START Records

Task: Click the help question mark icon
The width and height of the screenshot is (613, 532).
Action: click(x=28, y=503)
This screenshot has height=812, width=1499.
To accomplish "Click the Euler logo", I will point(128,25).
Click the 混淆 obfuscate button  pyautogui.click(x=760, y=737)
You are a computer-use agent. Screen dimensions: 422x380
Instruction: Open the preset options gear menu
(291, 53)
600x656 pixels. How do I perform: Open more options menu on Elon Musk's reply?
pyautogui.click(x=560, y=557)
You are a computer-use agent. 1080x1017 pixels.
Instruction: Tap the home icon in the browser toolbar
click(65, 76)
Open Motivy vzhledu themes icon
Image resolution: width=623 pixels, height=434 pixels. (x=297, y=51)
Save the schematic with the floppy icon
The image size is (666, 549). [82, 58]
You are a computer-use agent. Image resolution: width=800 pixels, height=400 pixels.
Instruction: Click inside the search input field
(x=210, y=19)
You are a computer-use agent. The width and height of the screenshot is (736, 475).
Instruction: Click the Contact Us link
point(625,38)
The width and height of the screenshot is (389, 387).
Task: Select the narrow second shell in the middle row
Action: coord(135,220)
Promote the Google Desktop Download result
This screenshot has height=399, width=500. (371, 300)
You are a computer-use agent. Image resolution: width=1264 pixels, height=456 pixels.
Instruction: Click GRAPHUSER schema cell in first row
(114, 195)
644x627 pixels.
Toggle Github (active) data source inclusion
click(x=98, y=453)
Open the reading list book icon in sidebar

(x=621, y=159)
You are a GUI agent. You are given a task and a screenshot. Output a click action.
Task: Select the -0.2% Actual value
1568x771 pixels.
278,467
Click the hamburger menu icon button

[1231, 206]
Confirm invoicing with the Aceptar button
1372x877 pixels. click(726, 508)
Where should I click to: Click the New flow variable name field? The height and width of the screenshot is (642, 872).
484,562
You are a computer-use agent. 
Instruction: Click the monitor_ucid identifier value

END Records

▶ [Work to be completed]
Each line in the listing either holds the word "value" or does not. Report how many do, as a bare number.

▶ [Output for this exercise]
2